[[ DATA UNDER STUDY, beginning ]]

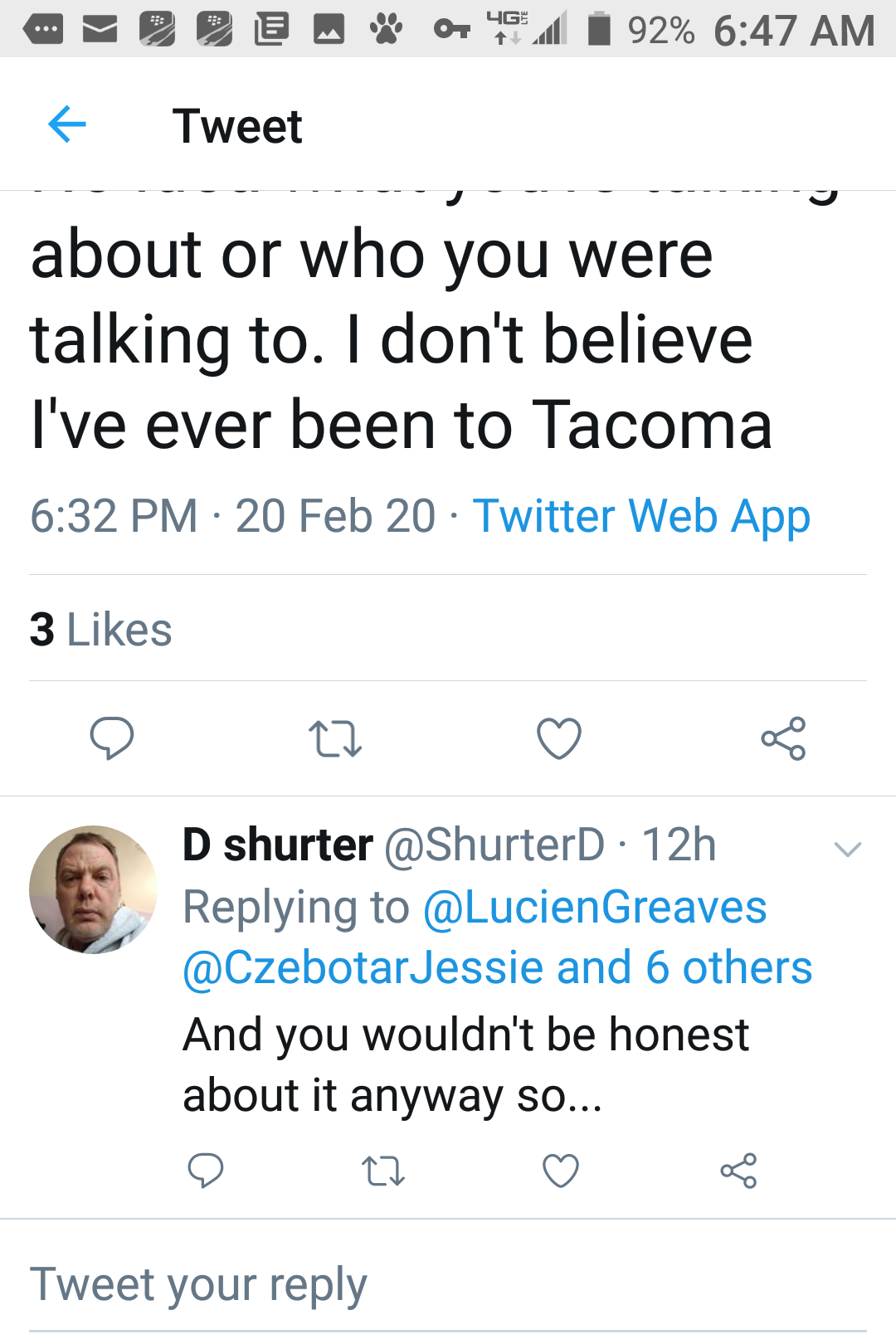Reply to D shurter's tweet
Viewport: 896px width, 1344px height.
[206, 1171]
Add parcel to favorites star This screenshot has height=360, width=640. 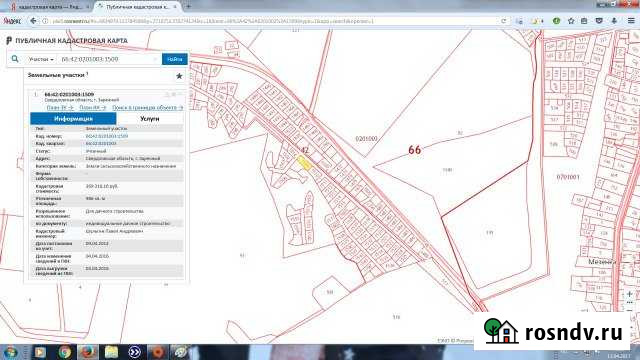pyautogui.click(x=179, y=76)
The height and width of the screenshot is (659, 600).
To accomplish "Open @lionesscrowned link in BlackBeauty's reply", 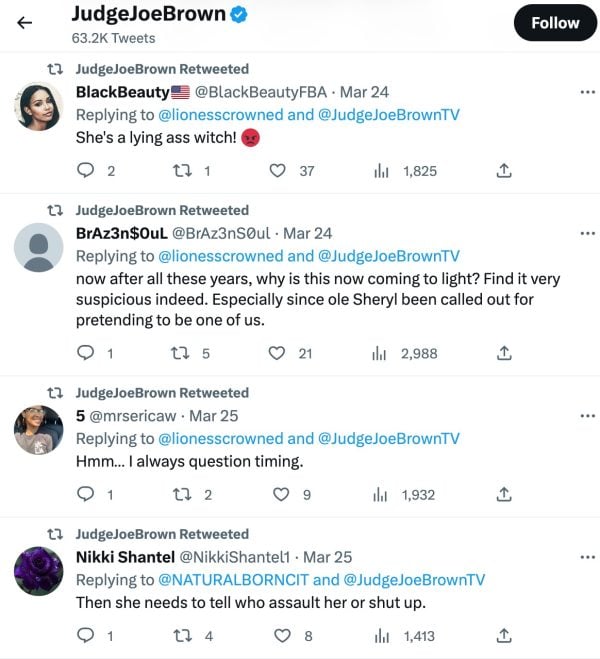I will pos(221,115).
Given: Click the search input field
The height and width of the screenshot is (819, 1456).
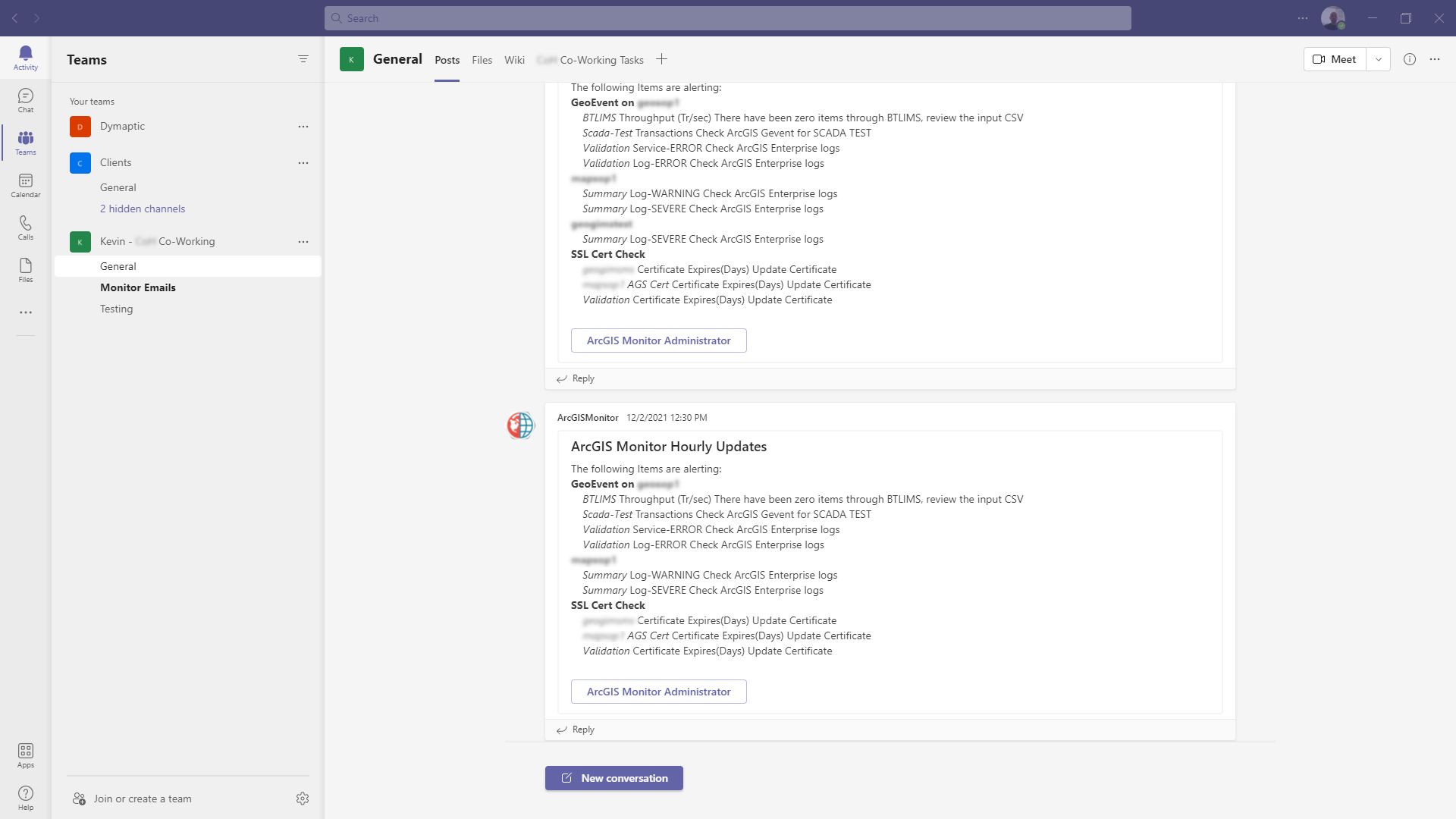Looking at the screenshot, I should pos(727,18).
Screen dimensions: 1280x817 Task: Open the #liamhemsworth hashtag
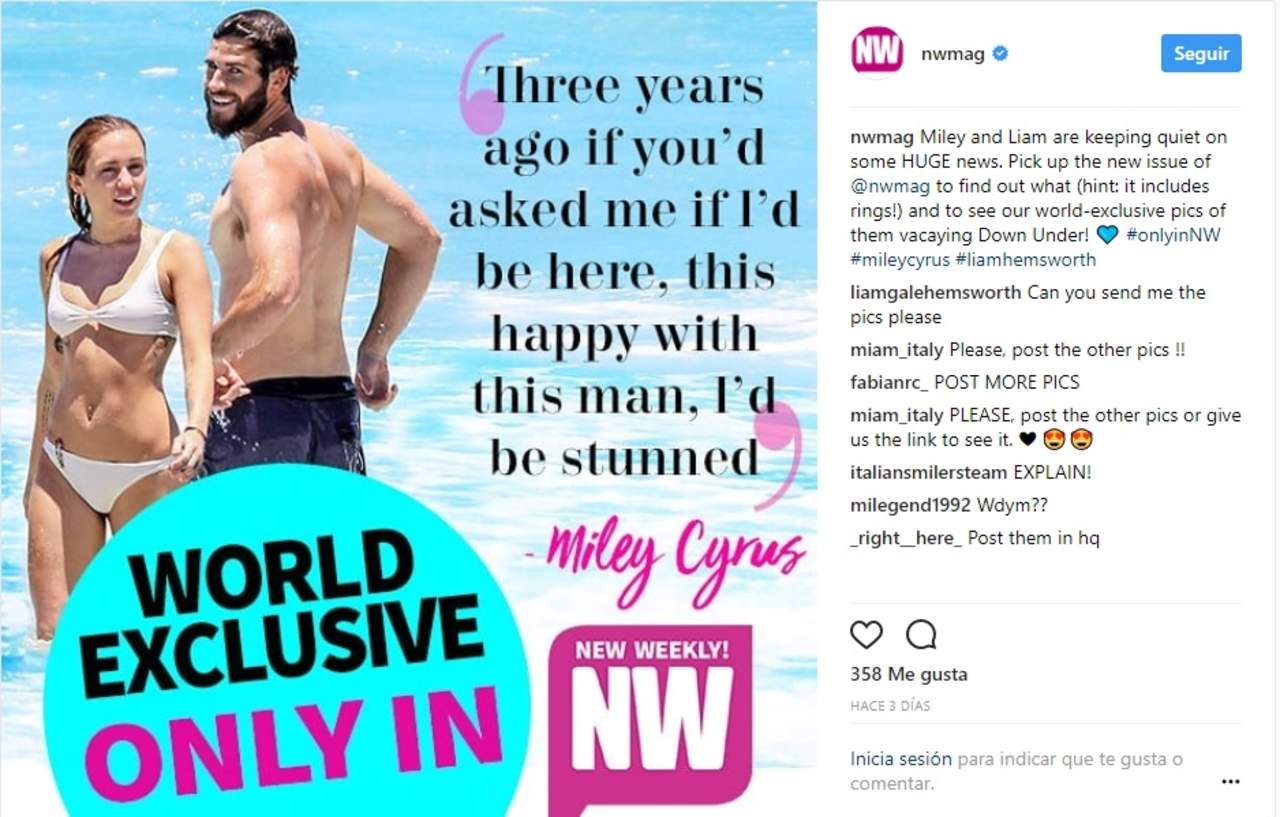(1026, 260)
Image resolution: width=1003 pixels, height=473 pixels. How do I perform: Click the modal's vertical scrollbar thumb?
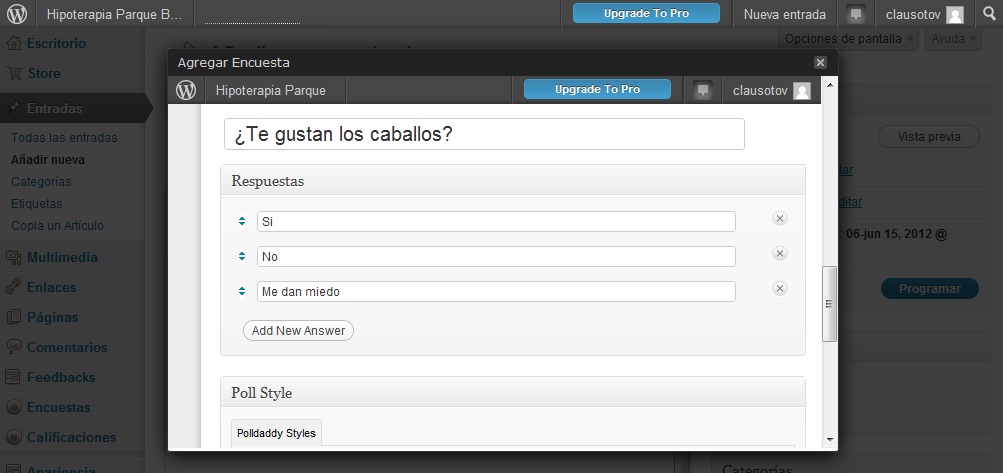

[[ DATA UNDER STUDY, end ]]

*REQUIRED WORK*
When you reach the line containing "Screen dimensions: 1280x817" in the listing above, reproduce it and every line after it through the last, exactly; omit the pictures.

*ANSWER FOR THIS EXERCISE*
Screen dimensions: 1280x817 Task: Open the #liamhemsworth hashtag
(1026, 260)
Image resolution: width=1003 pixels, height=473 pixels. How do I perform: Click the modal's vertical scrollbar thumb?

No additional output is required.